*TASK REQUIREMENTS:*
Render the lines of the records from the line containing "Open the File" through the end of the records as a numbered list, omitting any blank lines.

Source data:
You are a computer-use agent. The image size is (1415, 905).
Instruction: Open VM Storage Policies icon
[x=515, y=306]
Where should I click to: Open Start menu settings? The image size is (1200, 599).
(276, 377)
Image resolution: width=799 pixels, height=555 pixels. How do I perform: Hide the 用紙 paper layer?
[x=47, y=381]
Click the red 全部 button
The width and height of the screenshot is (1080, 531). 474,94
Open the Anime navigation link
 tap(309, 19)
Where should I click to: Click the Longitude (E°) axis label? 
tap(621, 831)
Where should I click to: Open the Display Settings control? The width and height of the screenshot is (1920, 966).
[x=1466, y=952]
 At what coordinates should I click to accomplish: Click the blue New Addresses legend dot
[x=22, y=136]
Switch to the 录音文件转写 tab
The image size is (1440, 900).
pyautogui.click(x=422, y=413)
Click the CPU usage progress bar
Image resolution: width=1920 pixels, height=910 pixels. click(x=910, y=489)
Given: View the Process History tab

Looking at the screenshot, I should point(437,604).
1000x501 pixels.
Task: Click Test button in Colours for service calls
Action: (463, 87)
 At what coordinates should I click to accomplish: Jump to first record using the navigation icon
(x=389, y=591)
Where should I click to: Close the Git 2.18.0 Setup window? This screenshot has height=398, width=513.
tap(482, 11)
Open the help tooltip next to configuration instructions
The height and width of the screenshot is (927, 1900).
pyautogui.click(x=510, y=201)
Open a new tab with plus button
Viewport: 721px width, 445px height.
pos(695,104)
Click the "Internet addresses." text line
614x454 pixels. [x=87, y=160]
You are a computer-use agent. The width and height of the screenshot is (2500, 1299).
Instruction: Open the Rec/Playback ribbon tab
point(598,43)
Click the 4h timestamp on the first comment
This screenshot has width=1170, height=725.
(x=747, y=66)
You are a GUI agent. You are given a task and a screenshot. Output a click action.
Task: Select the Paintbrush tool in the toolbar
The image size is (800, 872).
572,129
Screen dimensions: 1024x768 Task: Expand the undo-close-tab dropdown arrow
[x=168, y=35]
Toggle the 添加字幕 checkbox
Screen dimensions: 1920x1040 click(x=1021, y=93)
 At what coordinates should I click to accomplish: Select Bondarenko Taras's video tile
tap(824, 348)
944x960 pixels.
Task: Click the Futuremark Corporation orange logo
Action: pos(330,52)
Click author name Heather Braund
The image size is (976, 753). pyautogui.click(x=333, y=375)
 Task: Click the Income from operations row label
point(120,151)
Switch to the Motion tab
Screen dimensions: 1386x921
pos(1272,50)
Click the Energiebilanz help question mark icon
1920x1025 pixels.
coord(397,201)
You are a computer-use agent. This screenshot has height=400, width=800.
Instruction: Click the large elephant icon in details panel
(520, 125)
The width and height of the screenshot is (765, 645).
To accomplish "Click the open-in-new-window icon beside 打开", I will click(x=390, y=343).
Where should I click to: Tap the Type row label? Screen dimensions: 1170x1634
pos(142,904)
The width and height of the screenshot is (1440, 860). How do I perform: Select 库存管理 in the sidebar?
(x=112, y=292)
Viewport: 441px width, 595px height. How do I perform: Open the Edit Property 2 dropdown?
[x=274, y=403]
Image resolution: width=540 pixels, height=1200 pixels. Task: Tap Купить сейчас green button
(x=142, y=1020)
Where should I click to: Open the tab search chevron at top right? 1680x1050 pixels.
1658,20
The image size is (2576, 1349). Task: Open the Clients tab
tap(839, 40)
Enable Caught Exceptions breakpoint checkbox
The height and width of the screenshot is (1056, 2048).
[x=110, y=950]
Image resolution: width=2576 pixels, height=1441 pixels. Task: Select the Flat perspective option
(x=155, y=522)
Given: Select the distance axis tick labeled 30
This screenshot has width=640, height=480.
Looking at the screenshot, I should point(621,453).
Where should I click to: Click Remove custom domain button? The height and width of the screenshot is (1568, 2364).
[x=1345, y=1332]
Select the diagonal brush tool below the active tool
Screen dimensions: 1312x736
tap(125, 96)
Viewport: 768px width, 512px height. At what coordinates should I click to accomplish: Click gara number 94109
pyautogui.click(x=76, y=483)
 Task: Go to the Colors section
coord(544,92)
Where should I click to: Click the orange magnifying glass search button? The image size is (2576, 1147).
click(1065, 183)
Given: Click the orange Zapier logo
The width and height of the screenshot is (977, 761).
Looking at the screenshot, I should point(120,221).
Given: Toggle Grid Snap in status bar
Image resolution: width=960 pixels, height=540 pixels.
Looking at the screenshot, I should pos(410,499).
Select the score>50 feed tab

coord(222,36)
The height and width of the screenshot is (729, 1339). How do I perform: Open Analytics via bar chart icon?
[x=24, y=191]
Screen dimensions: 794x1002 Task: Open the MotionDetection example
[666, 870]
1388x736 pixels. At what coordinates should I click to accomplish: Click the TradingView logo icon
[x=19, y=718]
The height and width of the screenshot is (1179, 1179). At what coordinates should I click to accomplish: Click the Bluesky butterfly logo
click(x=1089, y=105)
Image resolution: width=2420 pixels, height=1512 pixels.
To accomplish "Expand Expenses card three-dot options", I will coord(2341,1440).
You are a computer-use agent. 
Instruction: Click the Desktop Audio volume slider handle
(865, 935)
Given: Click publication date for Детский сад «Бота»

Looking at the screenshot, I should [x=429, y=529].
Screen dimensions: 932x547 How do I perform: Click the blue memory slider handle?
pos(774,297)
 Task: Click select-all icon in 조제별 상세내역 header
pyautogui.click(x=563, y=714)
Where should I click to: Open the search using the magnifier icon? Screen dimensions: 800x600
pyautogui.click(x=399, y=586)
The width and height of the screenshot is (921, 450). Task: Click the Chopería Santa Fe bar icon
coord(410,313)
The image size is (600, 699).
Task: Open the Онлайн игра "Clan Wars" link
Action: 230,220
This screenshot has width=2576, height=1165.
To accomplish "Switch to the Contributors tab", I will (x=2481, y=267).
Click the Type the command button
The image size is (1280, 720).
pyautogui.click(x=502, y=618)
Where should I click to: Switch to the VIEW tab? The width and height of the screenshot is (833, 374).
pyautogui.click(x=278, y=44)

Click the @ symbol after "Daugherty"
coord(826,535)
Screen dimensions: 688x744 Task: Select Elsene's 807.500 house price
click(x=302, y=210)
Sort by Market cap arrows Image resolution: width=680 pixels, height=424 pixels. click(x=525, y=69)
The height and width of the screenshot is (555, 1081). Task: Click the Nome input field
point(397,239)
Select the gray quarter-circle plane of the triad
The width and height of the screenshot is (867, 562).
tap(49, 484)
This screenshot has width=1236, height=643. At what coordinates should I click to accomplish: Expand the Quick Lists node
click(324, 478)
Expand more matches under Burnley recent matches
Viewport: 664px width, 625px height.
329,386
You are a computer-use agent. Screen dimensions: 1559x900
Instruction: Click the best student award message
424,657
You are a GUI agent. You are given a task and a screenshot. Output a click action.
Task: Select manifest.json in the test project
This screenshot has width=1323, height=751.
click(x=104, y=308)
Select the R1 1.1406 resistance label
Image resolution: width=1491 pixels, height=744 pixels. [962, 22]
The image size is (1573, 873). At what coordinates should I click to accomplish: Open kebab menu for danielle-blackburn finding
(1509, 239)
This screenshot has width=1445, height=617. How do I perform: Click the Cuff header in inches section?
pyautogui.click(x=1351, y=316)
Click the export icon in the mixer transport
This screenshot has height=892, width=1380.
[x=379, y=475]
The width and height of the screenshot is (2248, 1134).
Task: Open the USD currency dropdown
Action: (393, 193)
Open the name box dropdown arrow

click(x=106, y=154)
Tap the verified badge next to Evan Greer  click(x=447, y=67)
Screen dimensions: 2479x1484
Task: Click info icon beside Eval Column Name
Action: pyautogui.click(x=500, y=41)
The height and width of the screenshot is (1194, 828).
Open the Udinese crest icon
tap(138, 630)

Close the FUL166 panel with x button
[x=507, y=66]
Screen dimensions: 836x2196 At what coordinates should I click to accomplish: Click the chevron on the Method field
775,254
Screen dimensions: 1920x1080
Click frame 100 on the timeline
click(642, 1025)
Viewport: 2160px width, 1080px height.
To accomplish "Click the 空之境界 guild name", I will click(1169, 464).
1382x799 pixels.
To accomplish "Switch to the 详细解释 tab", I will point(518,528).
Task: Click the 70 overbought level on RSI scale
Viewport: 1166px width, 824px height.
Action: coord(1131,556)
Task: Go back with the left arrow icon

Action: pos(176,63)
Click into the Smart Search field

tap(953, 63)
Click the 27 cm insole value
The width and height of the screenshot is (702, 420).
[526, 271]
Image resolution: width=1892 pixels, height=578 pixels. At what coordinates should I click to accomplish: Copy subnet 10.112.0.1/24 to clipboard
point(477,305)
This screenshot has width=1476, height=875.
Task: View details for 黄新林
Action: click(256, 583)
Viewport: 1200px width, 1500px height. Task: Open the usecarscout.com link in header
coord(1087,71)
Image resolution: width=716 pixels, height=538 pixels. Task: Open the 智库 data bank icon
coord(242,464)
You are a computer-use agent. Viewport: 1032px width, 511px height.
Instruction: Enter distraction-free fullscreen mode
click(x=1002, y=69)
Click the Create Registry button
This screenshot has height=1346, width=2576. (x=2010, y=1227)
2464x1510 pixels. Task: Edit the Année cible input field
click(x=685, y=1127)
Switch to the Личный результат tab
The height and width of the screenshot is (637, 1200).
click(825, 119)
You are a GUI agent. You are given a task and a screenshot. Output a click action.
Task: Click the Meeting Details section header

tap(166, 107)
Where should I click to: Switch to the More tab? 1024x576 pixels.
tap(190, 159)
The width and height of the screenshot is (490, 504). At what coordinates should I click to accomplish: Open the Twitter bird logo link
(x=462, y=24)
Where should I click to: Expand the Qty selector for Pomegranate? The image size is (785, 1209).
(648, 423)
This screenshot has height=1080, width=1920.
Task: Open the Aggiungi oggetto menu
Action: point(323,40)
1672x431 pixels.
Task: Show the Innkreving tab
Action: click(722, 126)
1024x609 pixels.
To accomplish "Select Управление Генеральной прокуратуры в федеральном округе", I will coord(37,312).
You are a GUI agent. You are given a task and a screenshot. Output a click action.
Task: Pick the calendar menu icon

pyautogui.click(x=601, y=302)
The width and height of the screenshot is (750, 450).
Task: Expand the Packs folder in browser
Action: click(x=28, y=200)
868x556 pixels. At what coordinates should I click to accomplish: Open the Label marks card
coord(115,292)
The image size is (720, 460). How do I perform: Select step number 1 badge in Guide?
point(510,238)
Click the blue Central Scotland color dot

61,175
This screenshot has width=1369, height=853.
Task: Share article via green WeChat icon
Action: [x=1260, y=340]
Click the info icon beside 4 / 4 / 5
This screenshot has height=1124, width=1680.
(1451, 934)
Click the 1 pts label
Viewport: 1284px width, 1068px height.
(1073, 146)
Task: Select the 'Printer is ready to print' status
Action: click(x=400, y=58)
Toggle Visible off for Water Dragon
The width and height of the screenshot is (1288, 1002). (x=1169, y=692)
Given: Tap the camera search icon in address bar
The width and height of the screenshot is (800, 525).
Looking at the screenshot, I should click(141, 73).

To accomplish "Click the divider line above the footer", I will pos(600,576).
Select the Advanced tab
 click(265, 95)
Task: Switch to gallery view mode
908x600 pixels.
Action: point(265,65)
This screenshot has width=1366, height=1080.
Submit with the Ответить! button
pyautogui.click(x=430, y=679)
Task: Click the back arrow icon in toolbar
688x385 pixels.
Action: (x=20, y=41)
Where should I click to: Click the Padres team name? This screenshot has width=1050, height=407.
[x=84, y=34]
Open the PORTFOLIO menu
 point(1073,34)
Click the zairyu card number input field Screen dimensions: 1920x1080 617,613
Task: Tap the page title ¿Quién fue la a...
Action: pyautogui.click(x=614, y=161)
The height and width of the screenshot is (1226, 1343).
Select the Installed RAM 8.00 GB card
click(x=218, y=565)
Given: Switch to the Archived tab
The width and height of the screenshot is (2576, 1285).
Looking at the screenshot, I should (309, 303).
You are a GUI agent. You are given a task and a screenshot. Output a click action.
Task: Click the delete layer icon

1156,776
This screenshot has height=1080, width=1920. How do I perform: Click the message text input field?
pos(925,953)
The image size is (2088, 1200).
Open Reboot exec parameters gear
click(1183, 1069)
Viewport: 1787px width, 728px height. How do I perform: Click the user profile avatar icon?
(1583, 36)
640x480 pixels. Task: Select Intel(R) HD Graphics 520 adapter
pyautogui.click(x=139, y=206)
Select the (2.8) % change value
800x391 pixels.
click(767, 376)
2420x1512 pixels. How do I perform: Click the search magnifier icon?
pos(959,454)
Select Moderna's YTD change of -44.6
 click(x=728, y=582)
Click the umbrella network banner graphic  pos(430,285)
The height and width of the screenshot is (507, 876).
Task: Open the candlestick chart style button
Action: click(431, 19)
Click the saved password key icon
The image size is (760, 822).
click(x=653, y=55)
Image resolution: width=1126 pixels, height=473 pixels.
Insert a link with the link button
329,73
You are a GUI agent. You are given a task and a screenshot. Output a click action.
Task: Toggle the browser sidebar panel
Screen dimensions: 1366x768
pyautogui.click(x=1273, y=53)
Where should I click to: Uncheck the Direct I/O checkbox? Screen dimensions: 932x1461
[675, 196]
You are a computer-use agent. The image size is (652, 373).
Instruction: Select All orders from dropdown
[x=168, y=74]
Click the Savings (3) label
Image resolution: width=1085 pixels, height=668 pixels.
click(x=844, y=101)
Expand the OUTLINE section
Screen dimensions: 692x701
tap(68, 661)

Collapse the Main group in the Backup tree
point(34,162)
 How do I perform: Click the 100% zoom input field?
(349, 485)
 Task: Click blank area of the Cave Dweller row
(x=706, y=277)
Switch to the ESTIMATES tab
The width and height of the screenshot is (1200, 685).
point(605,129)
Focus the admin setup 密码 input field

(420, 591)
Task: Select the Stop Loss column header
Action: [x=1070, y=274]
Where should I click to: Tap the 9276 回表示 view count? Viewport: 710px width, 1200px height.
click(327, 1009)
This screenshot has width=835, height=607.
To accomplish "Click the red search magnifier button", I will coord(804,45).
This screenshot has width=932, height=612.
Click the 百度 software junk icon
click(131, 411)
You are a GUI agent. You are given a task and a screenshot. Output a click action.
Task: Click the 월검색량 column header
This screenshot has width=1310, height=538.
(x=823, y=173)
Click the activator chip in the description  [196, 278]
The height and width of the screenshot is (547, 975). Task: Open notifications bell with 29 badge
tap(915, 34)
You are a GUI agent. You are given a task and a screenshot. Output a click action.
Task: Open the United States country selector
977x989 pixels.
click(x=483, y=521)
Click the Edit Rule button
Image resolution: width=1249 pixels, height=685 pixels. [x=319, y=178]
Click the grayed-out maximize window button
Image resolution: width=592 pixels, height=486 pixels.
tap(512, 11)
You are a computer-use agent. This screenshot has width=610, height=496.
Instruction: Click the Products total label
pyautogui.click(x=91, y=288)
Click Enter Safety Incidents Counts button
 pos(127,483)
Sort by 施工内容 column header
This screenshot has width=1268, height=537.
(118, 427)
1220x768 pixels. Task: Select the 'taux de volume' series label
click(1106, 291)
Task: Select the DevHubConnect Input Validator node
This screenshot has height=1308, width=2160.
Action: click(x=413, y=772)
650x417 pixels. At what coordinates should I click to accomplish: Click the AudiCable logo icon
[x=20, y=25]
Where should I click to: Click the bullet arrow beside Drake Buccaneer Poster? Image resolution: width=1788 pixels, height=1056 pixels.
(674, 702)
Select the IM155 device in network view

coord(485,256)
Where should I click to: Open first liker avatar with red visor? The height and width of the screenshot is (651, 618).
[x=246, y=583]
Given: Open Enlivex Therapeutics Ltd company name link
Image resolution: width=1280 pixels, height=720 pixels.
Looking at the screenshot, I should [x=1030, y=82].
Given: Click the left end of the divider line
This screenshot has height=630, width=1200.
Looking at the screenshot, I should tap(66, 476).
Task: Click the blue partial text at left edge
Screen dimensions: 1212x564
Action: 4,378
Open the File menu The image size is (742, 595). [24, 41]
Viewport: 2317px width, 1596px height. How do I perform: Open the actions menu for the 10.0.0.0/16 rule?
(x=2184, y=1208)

*SOLUTION FOR THIS PROBLEM:*
1. Open the File menu The image size is (742, 595). [24, 41]
2. Viewport: 2317px width, 1596px height. How do I perform: Open the actions menu for the 10.0.0.0/16 rule?
3. (x=2184, y=1208)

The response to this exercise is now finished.